Le Bangladesh, connu pour ses blackouts à répétition, met le cap sur le nucléaire et l’éolien pour fiabiliser un réseau électrique capricieux et extrêmement carboné. Malgré des investissements considérables pour ce pays en voie développement, il n’est pas sûr que cela suffise à approvisionner ses 167 millions d’habitants.
Le réseau électrique du Bangladesh va-t-il enfin sortir la tête de l’eau ? Le pays où la densité de population est la plus élevée au monde vient de recevoir ses premières livraisons de combustible pour sa centrale nucléaire flambant neuve de 2 400 MW, dont le premier réacteur devrait être mis en service au plus tard l’année prochaine. Dans le même temps, le pays vient d’accepter un accord de principe pour le développement, par un groupement composé de deux entreprises danoises et d’une entreprise bangladeshie, d’un parc éolien offshore de 500 MW au large de Cox’s Bazar, au sud du pays.
À lire aussi Imbattable, le prix de l’électricité produite par le solaire flottant dans ce pays ?Ces nouvelles témoignent de la volonté du Bangladesh d’augmenter sa capacité de production d’électricité tout en sortant de sa dépendance aux énergies fossiles.
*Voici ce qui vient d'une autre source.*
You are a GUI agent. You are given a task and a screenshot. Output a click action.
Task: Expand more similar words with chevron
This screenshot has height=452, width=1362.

Le pays doit, en effet, faire face à l’augmentation constante de ses besoins en électricité dans un contexte international de réduction des émissions de CO2. En 2022, le pays n’avait produit que 85,23 TWh d’électricité, dont 98,05 % étaient issus d’énergies fossiles (58,9 % de gaz naturel, 24,2 % de produits pétroliers et 15 % de charbon) selon les données de l’Ember Global Electricity Review. Cela représente seulement 510 kWh de consommation par an et par habitant, contre, par exemple, 4 679 kWh pour la France.
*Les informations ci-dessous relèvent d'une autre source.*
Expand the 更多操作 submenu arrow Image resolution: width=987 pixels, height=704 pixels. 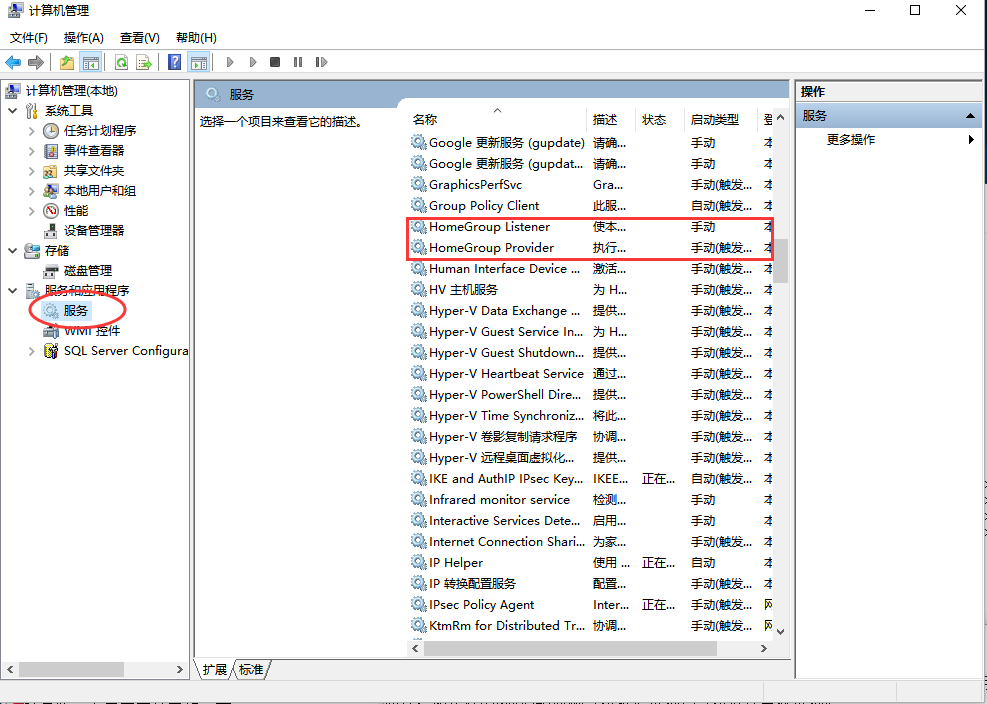(969, 139)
Le pays dispose actuellement d’un réseau vétuste, et en mauvais état, en témoigne l’immense panne générale d’octobre 2022 qui a touché 130 des 167 millions d’habitants du pays. En 2014, une panne similaire de 10 heures avait eu lieu, touchant 100 millions d’habitants. Dans ce contexte, les systèmes photovoltaïques hors-réseau se sont, d’ailleurs, grandement développés, représentant, en 2020, 233 MW sur les 397 MW de puissance photovoltaïque totale installée.
Priorité au nucléaire et à l’éolien
Pour faire face à cette demande croissante en électricité et pour fiabiliser sa production électrique, le pays a décidé, dès 2009, de construire une centrale nucléaire. C’est l’agence atomique russe Rosatom qui s’est chargée du développement des deux réacteurs de 1200 MW pour un montant total de 12,65 milliards de dollars, que le Bangladesh devra rembourser durant les 28 prochaines années.
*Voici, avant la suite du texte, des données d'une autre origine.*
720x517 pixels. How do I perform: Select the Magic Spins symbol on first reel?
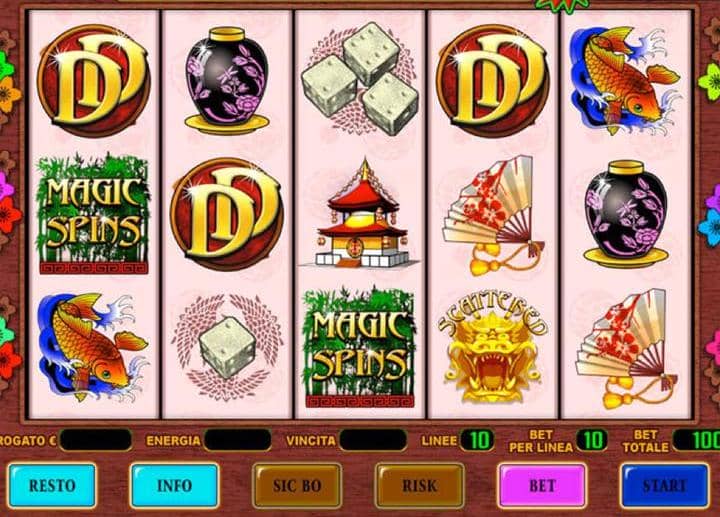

Six ans après le début de construction du premier réacteur, celui-ci devrait être mis en service dans les prochains mois. Le second réacteur devrait, lui, être mis en service en 2026. Et ce n’est pas tout, Sheikh Hasina, Première Ministre du pays, avait déclaré en 2021 qu’une deuxième centrale pourrait voir le jour dans le sud du pays.
À lire aussi Enrichir davantage d’uranium pour ne plus en importer de Russie ?Le Bangladesh ne compte pas que sur le nucléaire pour décarboner son mix électrique. Outre la volonté de multiplication des centrales photovoltaïques flottantes, le pays compte beaucoup sur l’éolien. Le parc éolien de 500 MW, dont l’étude de faisabilité détaillée devrait bientôt commencer, ne serait, en effet, que le premier d’une longue liste. Le SREDA (l’Autorité du Bangladesh pour développer les énergies durables et renouvelables) a fixé l’objectif ambitieux d’installer 5 GW d’éolien terrestre et marin d’ici à 2030. Actuellement, malgré un potentiel intéressant, la capacité de production n’atteint pas les 3 MW, dont 2 MW ne sont même pas intégrés au réseau national.
Malgré ces efforts de décarbonation, la dépendance du pays envers les énergies fossiles n’est pas près de se terminer. Contraint de sécuriser sa production énergétique, le Bangladesh vient d’inaugurer avec l’Inde la centrale thermique de Maitree, d’une puissance colossale de 1 320 MW. Cette centrale devrait brûler, chaque année, près de 4,75 millions de tonnes de charbon. Plus tôt dans l’année, le pays a également conclu un accord d’approvisionnement en gaz naturel liquéfié avec le Qatar sur une durée de 15 ans. Selon Qatar Energy, le volume de gaz pourrait atteindre 1,8 million de tonnes par an.